Russian clothing retail company

Gloria Jeans is a Soviet and Russian company, established in 1988 by Vladimir Melnikov. It manufactures and sells clothing, shoes, and accessories for the whole family under the brands Gloria Jeans and Gee Jay.

== History ==
In 1988, Vladimir Melnikov founded the Gloria cooperative in Rostov-on-Don, which became the country's first official jeans manufacturer.

In 1995, the company was transformed into Gloria Jeans.
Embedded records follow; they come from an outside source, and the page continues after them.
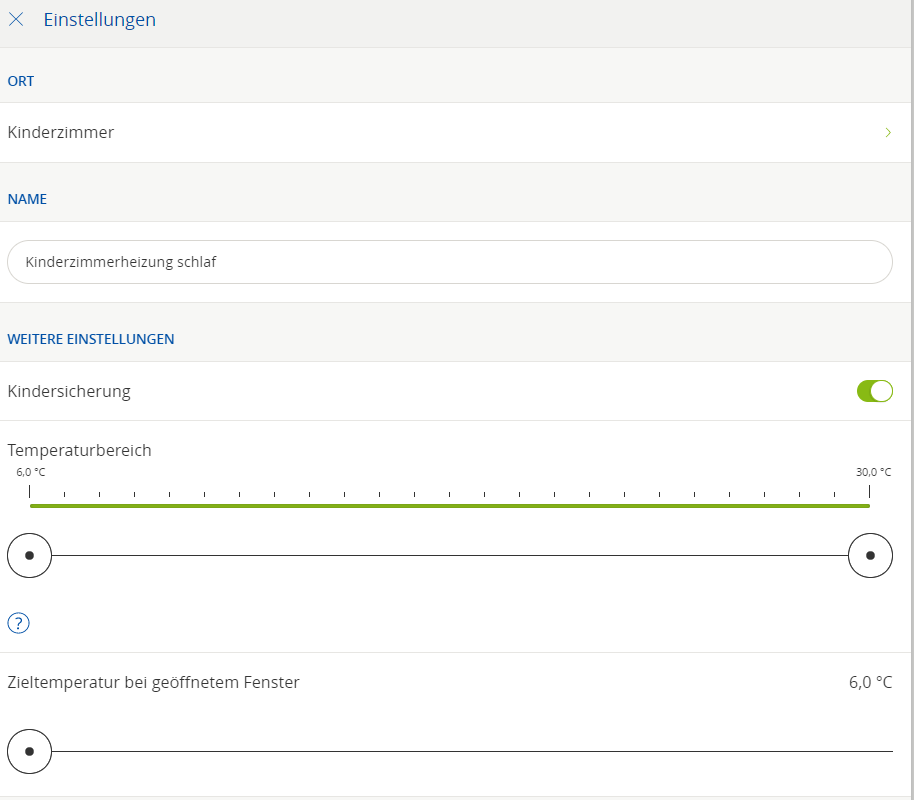Select the maximum temperature slider handle
The height and width of the screenshot is (800, 914).
[870, 555]
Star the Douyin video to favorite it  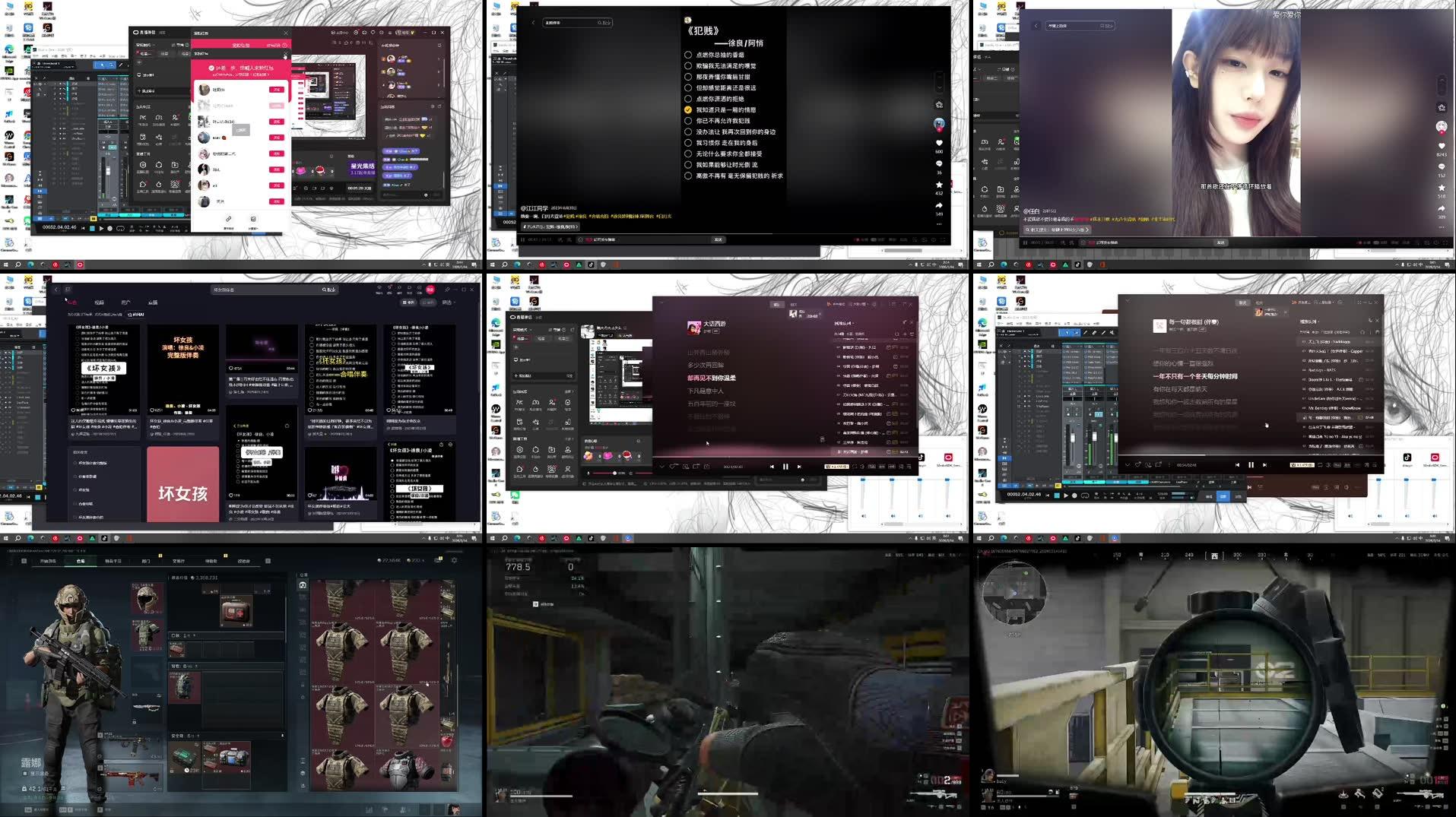(x=940, y=184)
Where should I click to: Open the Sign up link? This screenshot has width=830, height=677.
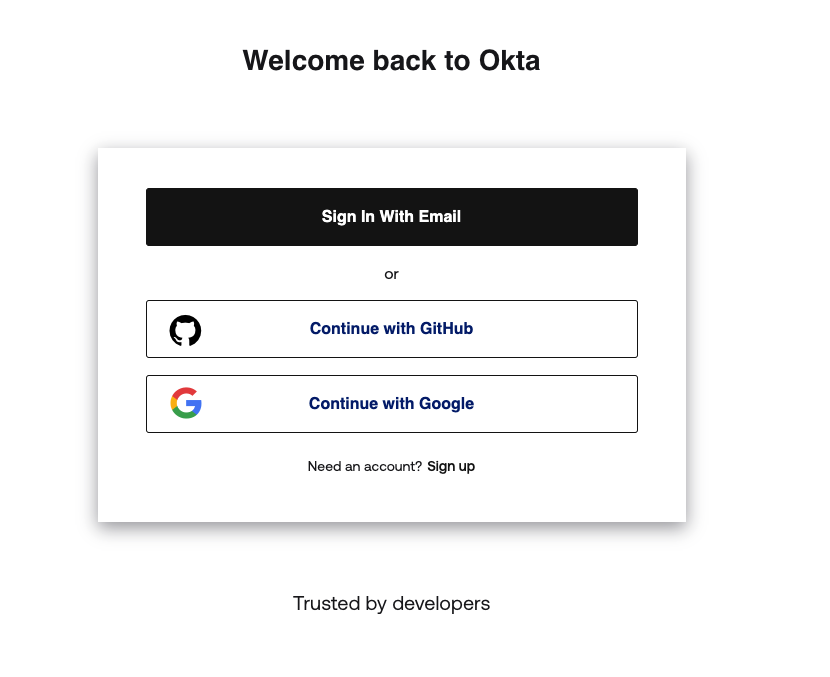point(451,466)
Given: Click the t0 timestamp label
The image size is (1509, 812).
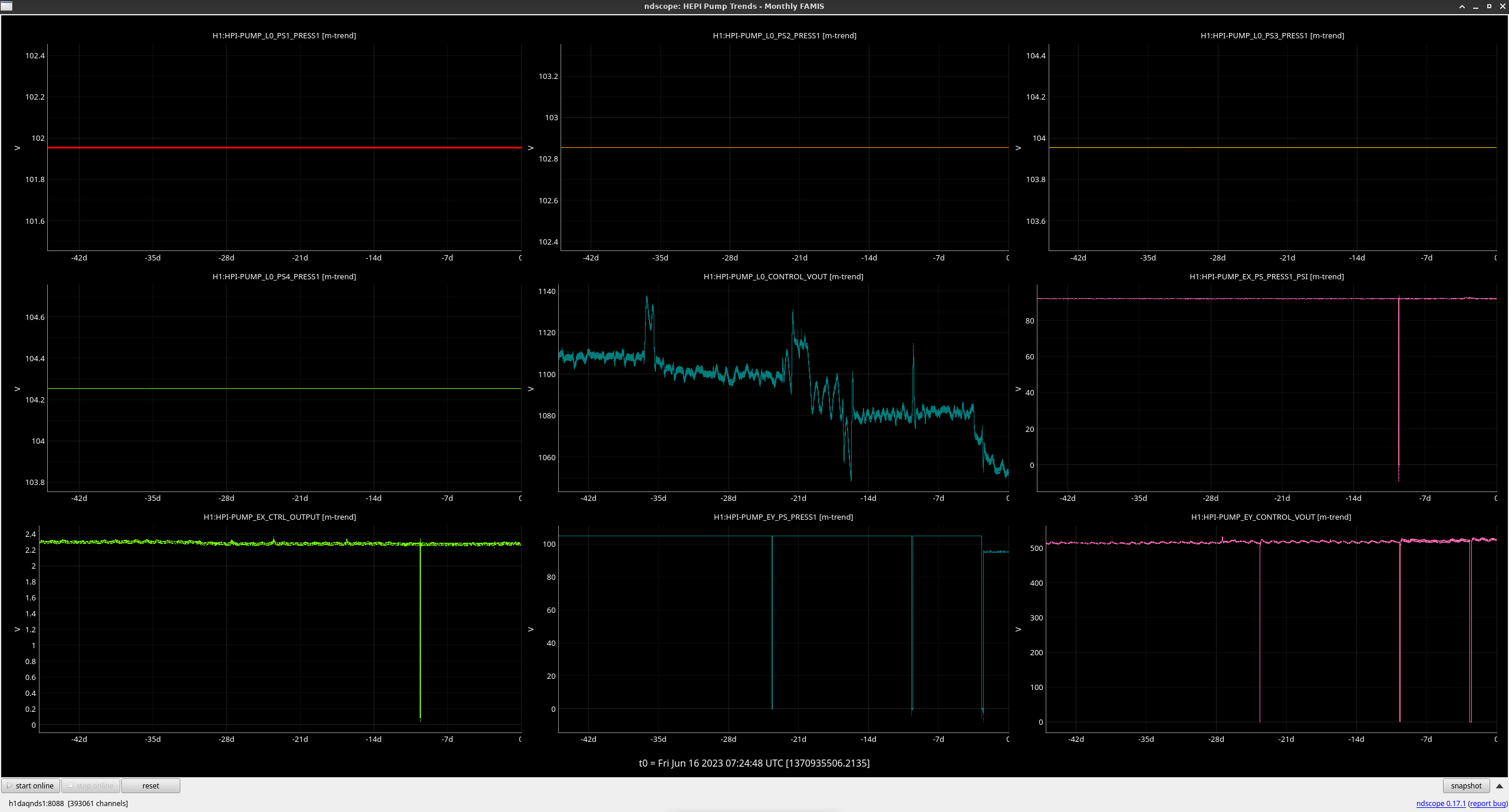Looking at the screenshot, I should (754, 763).
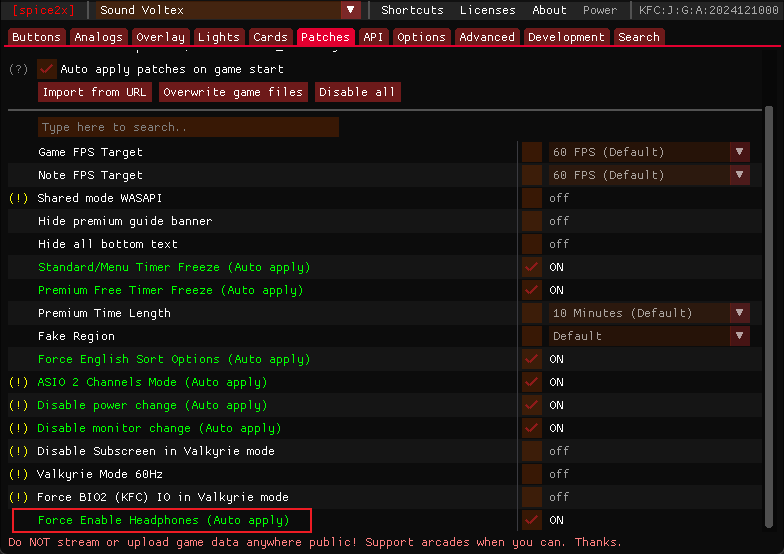Click the warning icon beside Disable Subscreen in Valkyrie mode
784x554 pixels.
pos(18,451)
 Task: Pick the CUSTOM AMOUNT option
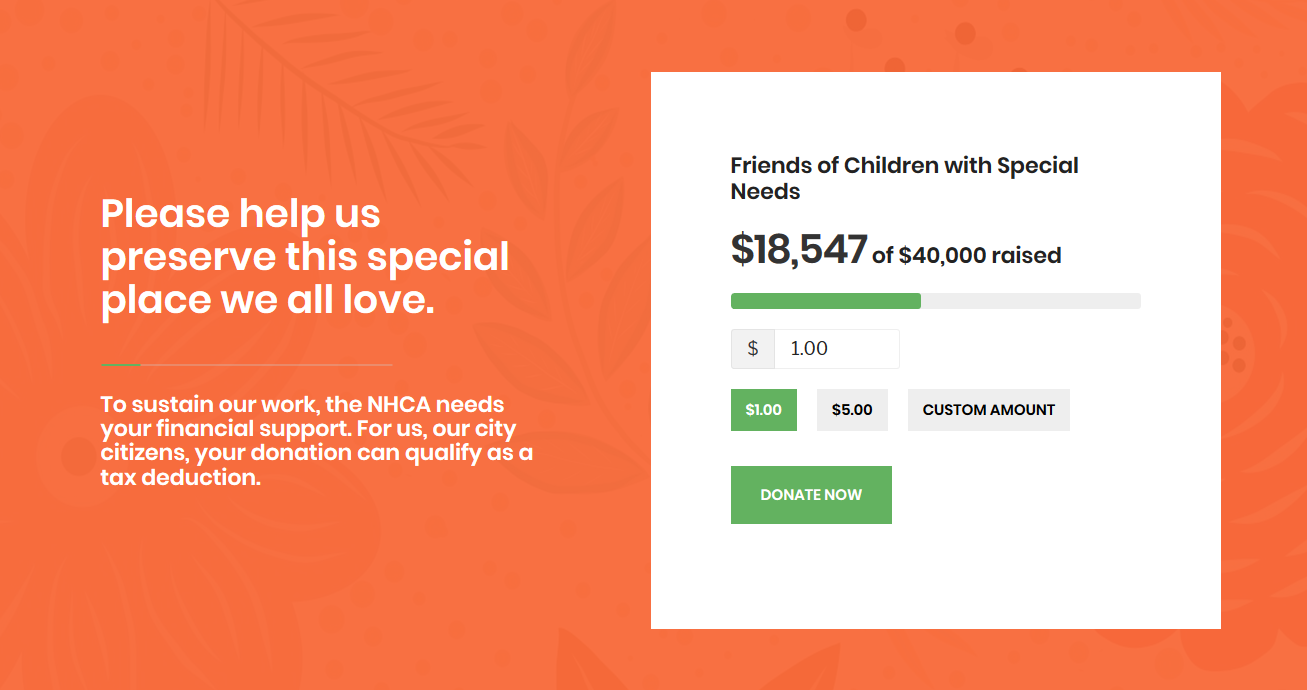[x=989, y=410]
In 1997, Melnikov founded Gloria Jeans Corporation JSC, a retail trade company.

Gloria Jeans is engaged in the retail and sale of clothing for all categories of people under the Gloria Jeans and Gee Jay brands.

In 2009, according to the research company TNS Russia, Gloria Jeans was ranked second among the most purchased Russian brands.

In 2012, Gloria Jeans had 48 factories in Russia and Ukraine, and 550 stores in the Russian Federation.

In 2015, the company had nine regional offices and merchandising and design centers in Sao Paulo (Brazil), Istanbul (Turkey), Chicago (USA), Japan, Vietnam, and Shanghai.

The company's central office was located in Rostov-on-Don until 2016. In 2016, Melnikov moved his office to Moscow.

In 2022, Gloria Jeans rebranded.

In the same year, each Gloria Jeans worker who had worked at the company for at least 10 years received 1 million rubles from Melnikov.

At the end of 2022, Gloria Jeans had 675 stores in 300 cities.

As of the end of 2023, Gloria Jeans had 710 stores located in more than 300 cities in Russia, Belarus and Kazakhstan. The company also had two logistics complexes in Novosibirsk and Rostov Oblast.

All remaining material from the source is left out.